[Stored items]

★ ★ ★

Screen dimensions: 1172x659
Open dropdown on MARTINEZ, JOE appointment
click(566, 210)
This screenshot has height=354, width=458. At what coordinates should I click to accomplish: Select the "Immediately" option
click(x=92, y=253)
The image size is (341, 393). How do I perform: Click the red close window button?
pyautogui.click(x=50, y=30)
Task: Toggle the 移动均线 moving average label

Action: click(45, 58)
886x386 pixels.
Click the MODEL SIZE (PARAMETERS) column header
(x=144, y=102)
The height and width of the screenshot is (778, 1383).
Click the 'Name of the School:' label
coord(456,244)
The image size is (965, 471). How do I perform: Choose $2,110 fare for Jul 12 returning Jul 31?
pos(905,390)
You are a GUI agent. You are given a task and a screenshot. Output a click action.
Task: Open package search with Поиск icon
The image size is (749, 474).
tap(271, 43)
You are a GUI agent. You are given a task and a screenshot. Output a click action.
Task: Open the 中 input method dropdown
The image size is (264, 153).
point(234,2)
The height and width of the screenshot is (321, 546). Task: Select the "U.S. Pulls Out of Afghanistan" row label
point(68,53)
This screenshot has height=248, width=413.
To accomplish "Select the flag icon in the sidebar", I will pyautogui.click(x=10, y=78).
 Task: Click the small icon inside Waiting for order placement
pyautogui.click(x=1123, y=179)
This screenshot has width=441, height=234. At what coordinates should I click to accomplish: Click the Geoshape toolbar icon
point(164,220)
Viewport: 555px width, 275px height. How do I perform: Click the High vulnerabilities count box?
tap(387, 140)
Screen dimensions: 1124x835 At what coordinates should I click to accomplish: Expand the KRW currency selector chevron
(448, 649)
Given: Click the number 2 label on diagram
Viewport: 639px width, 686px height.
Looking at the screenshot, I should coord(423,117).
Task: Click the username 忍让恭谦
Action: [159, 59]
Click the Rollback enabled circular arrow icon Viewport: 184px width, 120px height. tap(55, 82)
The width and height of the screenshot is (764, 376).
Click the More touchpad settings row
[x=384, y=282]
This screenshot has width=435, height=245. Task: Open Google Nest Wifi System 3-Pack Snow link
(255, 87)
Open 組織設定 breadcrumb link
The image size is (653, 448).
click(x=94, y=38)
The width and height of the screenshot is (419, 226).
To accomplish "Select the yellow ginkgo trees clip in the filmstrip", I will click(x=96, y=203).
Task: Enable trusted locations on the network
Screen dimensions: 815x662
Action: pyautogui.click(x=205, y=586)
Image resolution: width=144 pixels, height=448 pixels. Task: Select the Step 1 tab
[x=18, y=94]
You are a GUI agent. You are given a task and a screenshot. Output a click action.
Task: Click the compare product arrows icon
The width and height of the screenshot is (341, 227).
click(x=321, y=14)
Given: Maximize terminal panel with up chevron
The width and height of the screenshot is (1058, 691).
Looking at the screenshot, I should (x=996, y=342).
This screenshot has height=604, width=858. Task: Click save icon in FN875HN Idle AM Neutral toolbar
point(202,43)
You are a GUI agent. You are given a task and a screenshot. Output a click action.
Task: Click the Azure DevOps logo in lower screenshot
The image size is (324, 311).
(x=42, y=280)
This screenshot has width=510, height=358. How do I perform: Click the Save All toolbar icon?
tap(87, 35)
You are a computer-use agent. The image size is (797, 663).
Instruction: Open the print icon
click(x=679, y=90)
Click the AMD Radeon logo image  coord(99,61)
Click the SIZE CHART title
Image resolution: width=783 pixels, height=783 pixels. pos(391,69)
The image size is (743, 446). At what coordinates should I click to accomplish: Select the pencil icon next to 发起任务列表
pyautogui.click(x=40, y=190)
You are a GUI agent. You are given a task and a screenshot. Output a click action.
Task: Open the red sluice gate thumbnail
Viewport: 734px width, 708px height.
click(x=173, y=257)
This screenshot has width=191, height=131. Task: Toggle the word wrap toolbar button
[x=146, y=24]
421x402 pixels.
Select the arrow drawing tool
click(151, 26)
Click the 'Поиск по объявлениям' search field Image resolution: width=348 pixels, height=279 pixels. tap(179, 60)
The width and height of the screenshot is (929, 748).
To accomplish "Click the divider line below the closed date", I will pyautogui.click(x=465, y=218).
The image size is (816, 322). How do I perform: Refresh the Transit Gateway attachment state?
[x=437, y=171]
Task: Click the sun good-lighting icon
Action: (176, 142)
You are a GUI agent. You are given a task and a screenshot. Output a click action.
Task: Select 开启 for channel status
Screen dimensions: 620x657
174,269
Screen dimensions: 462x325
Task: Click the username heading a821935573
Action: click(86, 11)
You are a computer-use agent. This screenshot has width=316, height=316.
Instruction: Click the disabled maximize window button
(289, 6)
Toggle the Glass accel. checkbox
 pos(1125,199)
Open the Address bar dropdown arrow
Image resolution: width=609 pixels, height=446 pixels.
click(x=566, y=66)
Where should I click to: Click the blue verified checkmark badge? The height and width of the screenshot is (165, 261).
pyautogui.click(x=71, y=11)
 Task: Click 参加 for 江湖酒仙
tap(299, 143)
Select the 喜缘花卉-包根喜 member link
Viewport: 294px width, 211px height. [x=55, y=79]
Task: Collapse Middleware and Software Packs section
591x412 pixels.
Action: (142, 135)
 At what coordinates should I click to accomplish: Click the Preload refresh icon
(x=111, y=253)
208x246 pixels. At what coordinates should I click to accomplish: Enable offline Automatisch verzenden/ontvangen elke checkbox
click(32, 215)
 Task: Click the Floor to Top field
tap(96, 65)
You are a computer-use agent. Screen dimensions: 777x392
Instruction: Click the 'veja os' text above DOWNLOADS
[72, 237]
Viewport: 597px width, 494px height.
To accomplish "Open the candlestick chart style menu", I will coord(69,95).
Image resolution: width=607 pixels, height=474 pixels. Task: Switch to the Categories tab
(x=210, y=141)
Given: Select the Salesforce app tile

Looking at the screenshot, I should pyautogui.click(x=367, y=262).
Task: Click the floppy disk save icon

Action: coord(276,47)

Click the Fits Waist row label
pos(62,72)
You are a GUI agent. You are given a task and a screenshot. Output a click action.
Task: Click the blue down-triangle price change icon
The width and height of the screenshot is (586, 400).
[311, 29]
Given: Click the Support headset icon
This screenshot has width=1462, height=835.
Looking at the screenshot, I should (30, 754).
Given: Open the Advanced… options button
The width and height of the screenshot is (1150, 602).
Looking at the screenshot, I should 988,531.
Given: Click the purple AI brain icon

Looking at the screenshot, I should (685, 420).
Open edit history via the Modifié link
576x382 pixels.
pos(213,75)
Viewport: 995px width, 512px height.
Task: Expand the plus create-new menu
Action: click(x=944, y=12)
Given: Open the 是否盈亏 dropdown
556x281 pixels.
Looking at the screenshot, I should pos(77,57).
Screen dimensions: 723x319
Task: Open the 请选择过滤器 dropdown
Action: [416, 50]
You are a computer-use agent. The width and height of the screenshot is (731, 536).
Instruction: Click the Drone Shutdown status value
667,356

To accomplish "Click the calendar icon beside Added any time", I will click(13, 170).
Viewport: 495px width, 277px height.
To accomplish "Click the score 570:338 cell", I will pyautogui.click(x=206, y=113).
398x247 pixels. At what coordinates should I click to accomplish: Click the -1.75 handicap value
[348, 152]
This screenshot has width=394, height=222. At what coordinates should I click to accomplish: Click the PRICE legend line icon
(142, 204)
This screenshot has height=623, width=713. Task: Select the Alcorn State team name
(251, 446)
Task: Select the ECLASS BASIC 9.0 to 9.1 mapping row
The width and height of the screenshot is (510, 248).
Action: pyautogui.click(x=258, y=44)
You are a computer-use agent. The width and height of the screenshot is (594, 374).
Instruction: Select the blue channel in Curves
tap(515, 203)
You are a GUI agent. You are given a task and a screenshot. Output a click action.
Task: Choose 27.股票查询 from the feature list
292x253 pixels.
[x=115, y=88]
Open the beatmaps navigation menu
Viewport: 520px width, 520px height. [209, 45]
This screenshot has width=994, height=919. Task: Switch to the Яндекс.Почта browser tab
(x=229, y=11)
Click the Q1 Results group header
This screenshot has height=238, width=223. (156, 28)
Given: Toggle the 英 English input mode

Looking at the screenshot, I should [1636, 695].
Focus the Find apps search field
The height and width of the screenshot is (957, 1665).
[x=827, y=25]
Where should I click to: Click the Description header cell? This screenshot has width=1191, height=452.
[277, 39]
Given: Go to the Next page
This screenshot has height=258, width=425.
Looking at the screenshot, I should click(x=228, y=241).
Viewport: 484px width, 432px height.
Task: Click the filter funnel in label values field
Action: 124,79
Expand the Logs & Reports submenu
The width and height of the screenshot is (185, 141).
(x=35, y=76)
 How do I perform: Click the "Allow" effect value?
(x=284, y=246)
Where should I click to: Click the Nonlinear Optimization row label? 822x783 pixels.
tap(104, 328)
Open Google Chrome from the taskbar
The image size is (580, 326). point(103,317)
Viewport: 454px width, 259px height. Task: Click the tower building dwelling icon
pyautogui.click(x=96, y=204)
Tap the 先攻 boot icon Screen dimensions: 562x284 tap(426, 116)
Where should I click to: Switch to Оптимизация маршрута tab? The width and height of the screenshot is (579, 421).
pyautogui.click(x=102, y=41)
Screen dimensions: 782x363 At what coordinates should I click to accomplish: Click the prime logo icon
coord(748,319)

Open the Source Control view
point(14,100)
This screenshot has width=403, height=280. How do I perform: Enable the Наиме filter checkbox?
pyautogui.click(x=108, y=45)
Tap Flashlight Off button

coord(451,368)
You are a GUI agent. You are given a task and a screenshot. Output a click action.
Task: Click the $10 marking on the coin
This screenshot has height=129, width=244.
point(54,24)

★ ★ ★

:: DIRECTIONS FOR THIS TASK ::
If a line in the records above holds the string "Поиск", copy it out.

:: ANSWER TO THE EXERCISE ::
Task: Open package search with Поиск icon
Click the 'Поиск по объявлениям' search field Image resolution: width=348 pixels, height=279 pixels. tap(179, 60)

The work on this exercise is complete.